At work, in the past few weeks I’ve read a couple of poems I wrote, out loud, in front of colleagues. If someone had told me a year ago that future me would do that, I would never have believed it. Until February 2019 I had never really written a poem (except maybe in school, but I can’t remember it). But while taking my creative writing course, a poem suddenly became a format that was less daunting, a possible option in my repertoire like an email or a powerpoint presentation.

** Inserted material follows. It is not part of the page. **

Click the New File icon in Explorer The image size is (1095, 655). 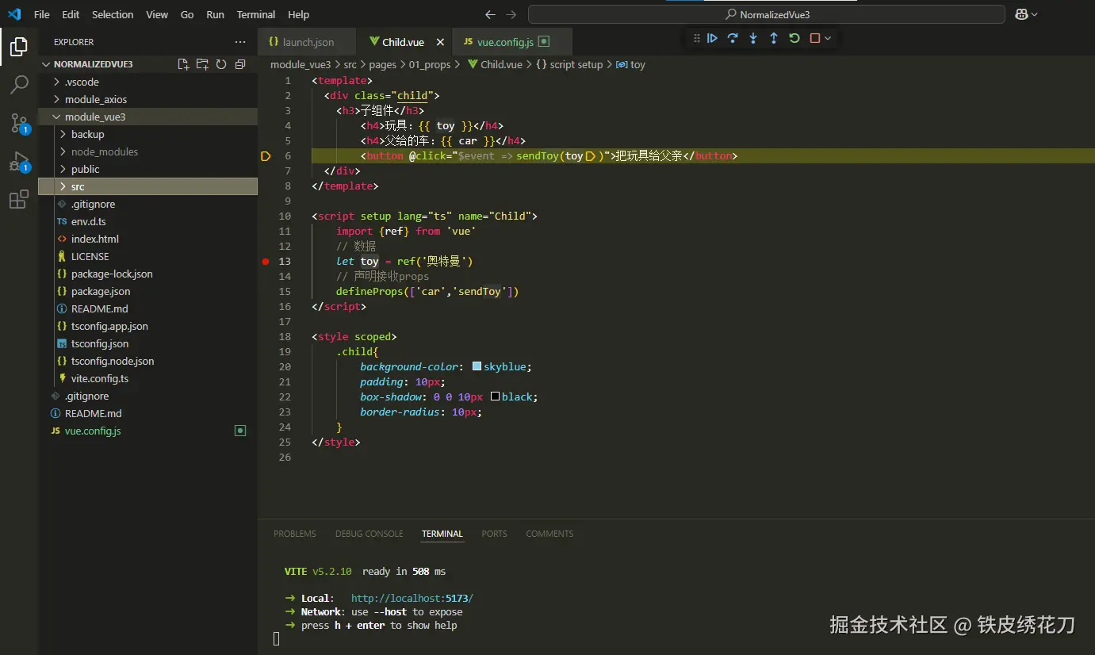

As I am moving to my new position at work, I’m changing teams and with new beginnings come goodbyes. I felt a calling to write poems, a voice whispering that it would be good to celebrate the precious collaboration with my colleagues before moving on to a new project. I’m not one to make a speech, but reading aloud some silly rhymes, strangely enough didn’t sound like such a bad idea.
Those poems were not deep, but writing them was a way for me to process the experience and express my gratitude for my awesome colleagues. In the midst of burnout, I repeatedly felt that the working environment lacks creativity and surprise, everything so grey and serious with meetings, deadlines and KPIs, so I’ve decided I don’t care what people think, I’ll be the change I want to see in the world.
Because if someone else read out a poem during our team meeting I would appreciate their vulnerability and it would make my heart sing. And I remind myself that in a few months time no one will remember the imperfect rhymes, but I hope that anchored in the moment as I read out those lines, routine was gently shaken and a sliver of creative possibility opened up for everyone listening.
JOYFUL GRATITUDE #130
Some days all you really need is to hang out with a friend, unrushed, just catching up while taking a leisurely walk around the neighbourhood and supporting a small business (and enjoying delicious vegan cakes in the process;).
Then taking a further stroll through the park even if the weather is grey, watching the birds and marveling at the fresh green of spring leaves, while having inspiring talks about upcoming creative plans and ideas for the next months, and plotting how to keep each other accountable…
Just a few words today, because I’ve spent too much time at the computer this weekend, working on my writing assignment in the hope that my genius would turn up and give me a hand (in vain!). So I leave you simply with this photo of a beautiful camellia, of which there are many at the Botanic Garden in Cologne. I love how the silky light green outer petals open for the explosion of the flower, the flurry of pink speckles and dark pink patches on the curves of the petals. Wishing you a good week!